To keep this score balanced, the inner and outer halos is set to be 10 cm within (1 pixel in the RGB imagery data) and outside of the ground truth, and the edge halo is computed so that the area between the edge and outer halo is the same size as that of the inner halo. Predicted bounding boxes that have no overlap with a ground truth bounding box will be given a score of 0. Code for assessing this scoring is provided as a Python package with the following function used to assess the Rand score:

Score = RandScore(CrownPredictions, GT)

where GT is a numpy array with inner and outer halo locations for each crown and CrownPredictions is a numpy array where each row corresponds to a single crown, the first two columns correspond to the upper left pixel location of the crown bounding box and the second two columns correspond to the lower right pixel location of the crown bounding box (row, column). 

Each predicted bounding box is assigned to a ground truth bounding box based on the greatest overlap. In cases of ambiguity of correspondence between predicted crowns and crown locations in the ground truth, we will use the one-to-one mapping that provides the best score for the submission.  This will be accomplished using the Hungarian assignment algorithm

We will also calculate mean intersection over union scores (IoU), defined as the area of overlap between the ground-truth bounding box and predicted bounding box divided by the area of union. IoU is the most common metric of bounding box accuracy in object delineation, and ranges from 0 (no overlap) to 1 (perfect overlap). Since IoU does not allow for easy incorporation of an uncertainty “halo”, it will be used as a secondary score.
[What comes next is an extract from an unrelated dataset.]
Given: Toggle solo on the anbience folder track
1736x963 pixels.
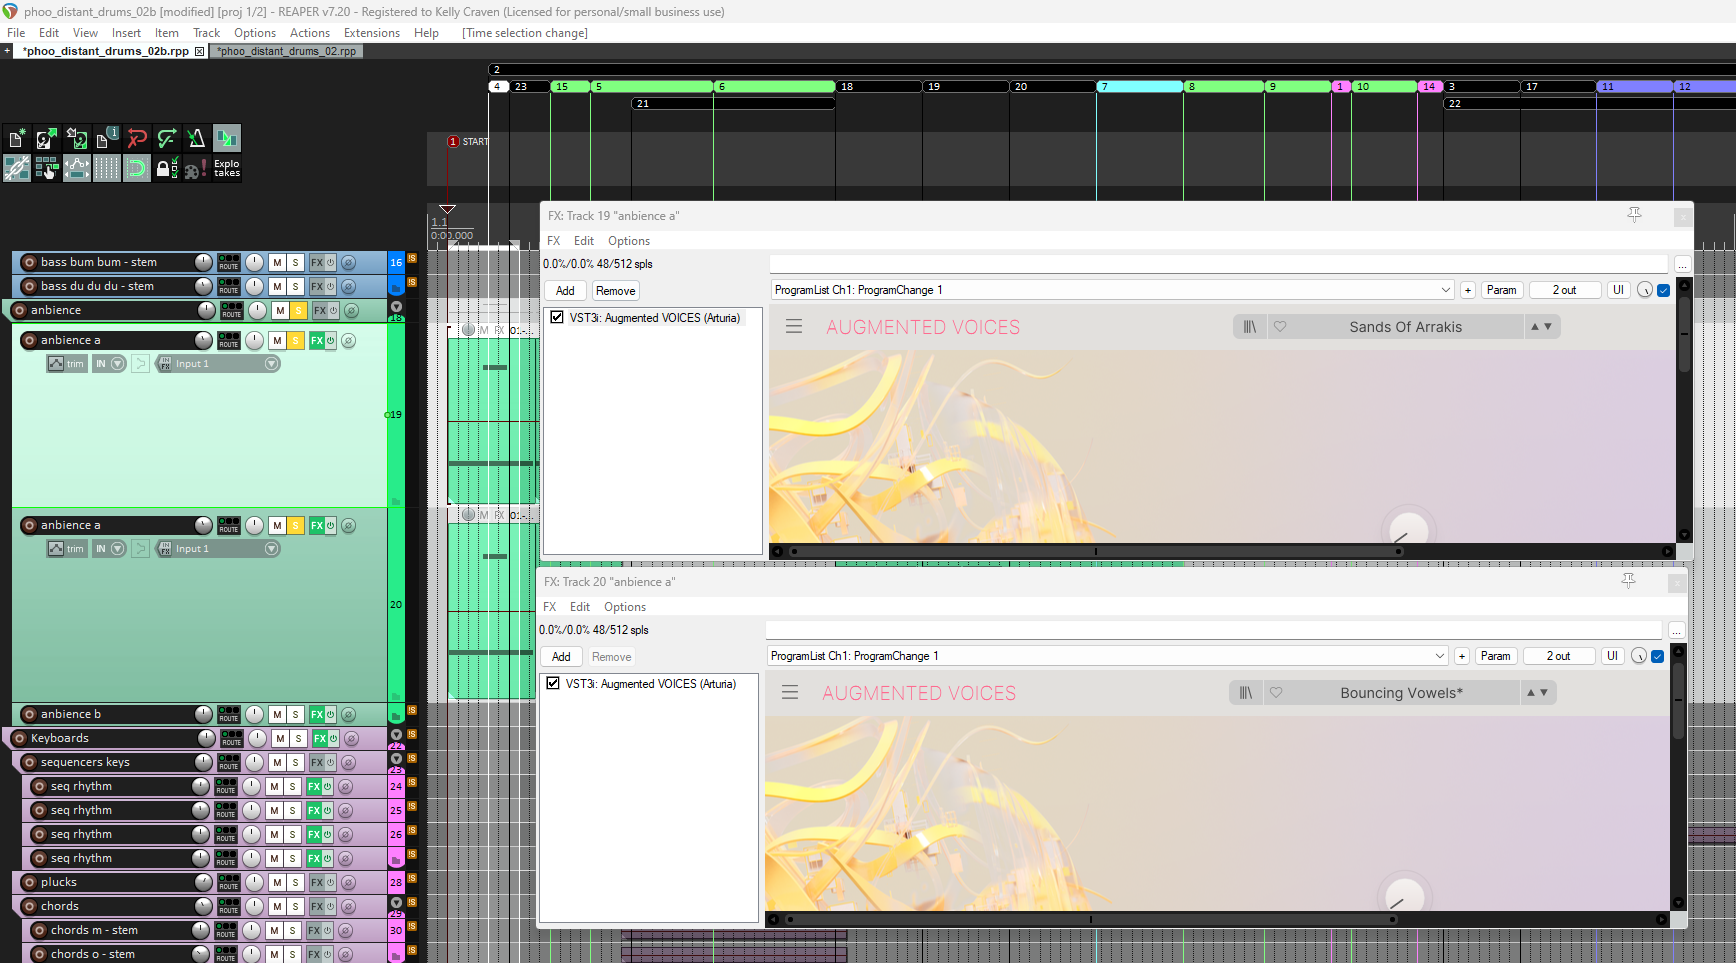Looking at the screenshot, I should pos(298,311).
The overall score for the delineation task is the average IoU for each plot (the IoU’s of all ITCs in a plot will be averaged).


Diagram of Intersection over Union (IoU) metric used in the evaluation of delineation task submissions.

The overall score for this task is the average IoU for each plot (the IoU’s of all trees in a plot will be averaged). In cases of ambiguity of correspondence between predicted crowns and crown locations in the ground truth, we will use the one-to-one mapping that provides the best score for the submission.  This will be accomplished using the Hungarian assignment algorithm.